Formulation Development

The objective of Formulation Development is to deal with all the aspects of Generic drug development from pre-formulation to various regulatory and IP strategies with emphasis on timely development of formulations for dossier submissions. The focus of the department will be to develop high quality generic products for global markets for a fast and smooth registration process and timely approval.

High quality, technology driven product development is carried out to produce a stable and clinically safe and effective formulations. A variety of dosage forms are being developed as Tablets (conventional, chewable dispersible, orally dissolving, extended release, enteric coated etc.), Capsules, Semi-solids (ointment, cream, gel, lotion) and Liquids (solution, suspension). We also plan to tap the First to File (FTF), Paragraph II, III & IV and 505(b) 2 opportunities and extended Release products for ANDA as well as EU dossier submissions

Analytical Research Development

The Analytical Research Laboratory is the central analytical facility to support the development of the Generic Drug Products for various markets. The Central Instrumentation facility is equipped with modern scientific equipment to develop and validate methods of testing the quality of developed products as per national / international standards and regulations which includes:

• LCMSMS (Liquid Chromatography with Mass Spectrometry)
• DSC Differential Scanning Calorimeter
• TGA Thermo Gravimetric Analyzer
• Elemental Analyzer
• Flame and atomic Absorption Analyzer

Following are the activities carried in this department:

• Analytical method development and their validation as per ICH Guidelines
• Stability study of Drug Substance and the Drug Products as per ICH guidelines
• Preparation of Dossiers for registration in India and other countries

The analytical team is responsible for transfer of analytical methods and specification to various manufacturing site during the scale of the process Technology from R&D to commercial manufacturing of the Drug Substance and Drug Products. Department also provides various scientific in puts in handling the regulatory agencies.

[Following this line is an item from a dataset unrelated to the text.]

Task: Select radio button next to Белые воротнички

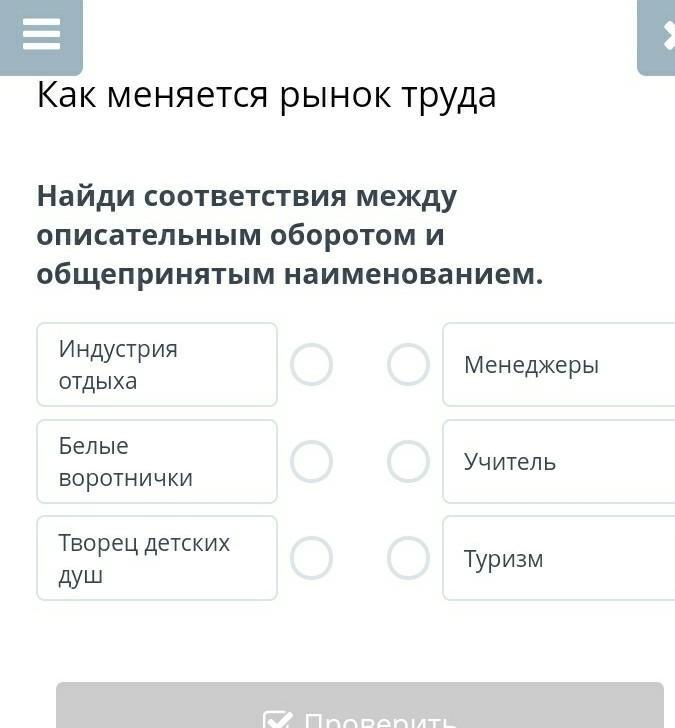Action: (x=311, y=462)
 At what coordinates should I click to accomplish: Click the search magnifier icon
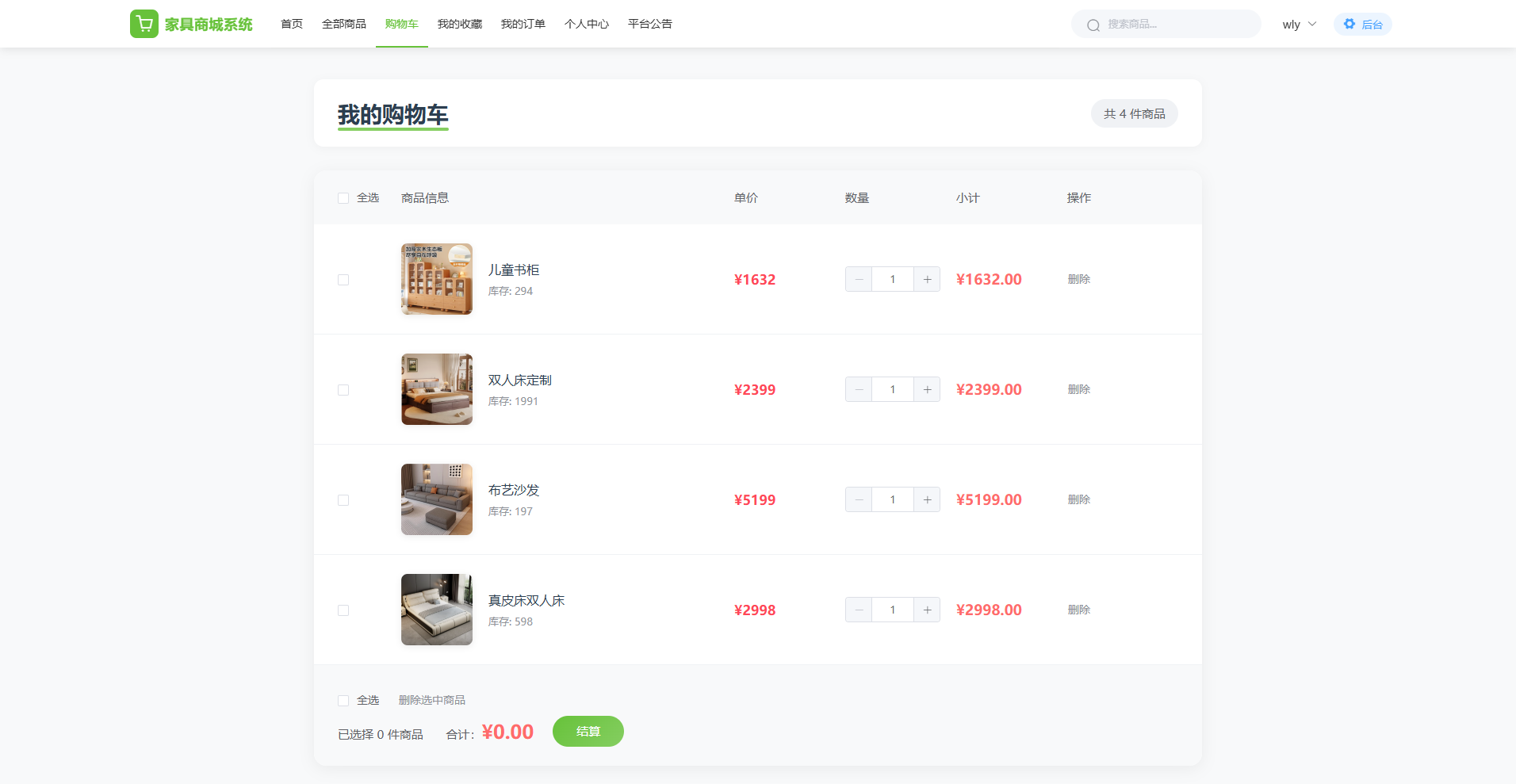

Clinical Research & Pharmacokinetics

Fidelity Group has a Clinical Research Unit to conduct human volunteer bioavailability / bioequivalence studies as a part of its regulatory submissions to countries including the United States, European Union and rest of the world markets. Located at Pune, the CRU is spread across an area of 15,000 sq. ft. and can now house 42 volunteers participating in clinical studies. Clinical studies conducted at the CRU are in compliance with established operating procedures and regulatory guidelines of various regulatory bodies which include the Drugs Controller General of India [DCGI], the US FDA, ANVISA [Brazil] and the UK MHRA, as well as national and international ethical guidelines including the Indian Council of Medical Research [ICMR], the ICH GCP and the WHO. All the study projects undertaken at the centre are reviewed and approved by an Independent Ethics Committee as per the DCGI guidelines. The CRU provides fully air-conditioned, hygienic staying and recreation facilities for volunteers participating in the studies. It is also well equipped to handle any medical emergency in its intensive care unit and employs the necessary personnel with required qualification to assist in its various associated functions. Additionally, it has required medical specialists on call to attend to any medical emergency.

The Pharmacokinetic division is dedicated in providing leading edge innovative bio-analytical and pharmacokinetic solutions. The strong scientific and regulatory knowledge combined with expertise in bio-analytical method development and experienced scientists who understand the organizational needs for timely and accurate communication allows the Pharmacokinetic division to offer extensive bio-analytical, pharmacokinetic and statistical services.

The State of the art Pharmacokinetics division is equipped with sophisticated instruments like LC-MS/MS and HPLCs. The Laboratory operates in the GLP compliant environment to develop and validate the bio-analytical methods for drugs and/or there metabolites in human biological matrix. These validated assays are used for the quantification of the drugs and/or there metabolites from the clinical study samples of the Bio-equivalence (BE) studies. Specific QA procedures govern all activities from sample receipt through data packaging and sample disposal.

The studies performed at the Pharmacokinetic division are in compliance with the standard operating procedures and regulatory guidelines of various regulatory bodies which include the US FDA, ANVISA [Brazil] and the EMEA.

Pharmacokinetics and statistical analysis, sample size estimation etc is done using software tools like SAS® and WinNonlin®.

The facility is audited and approved by regulatory agencies like DCGI (India) for conducting Bioavailability and Bioequivalence studies in human volunteers.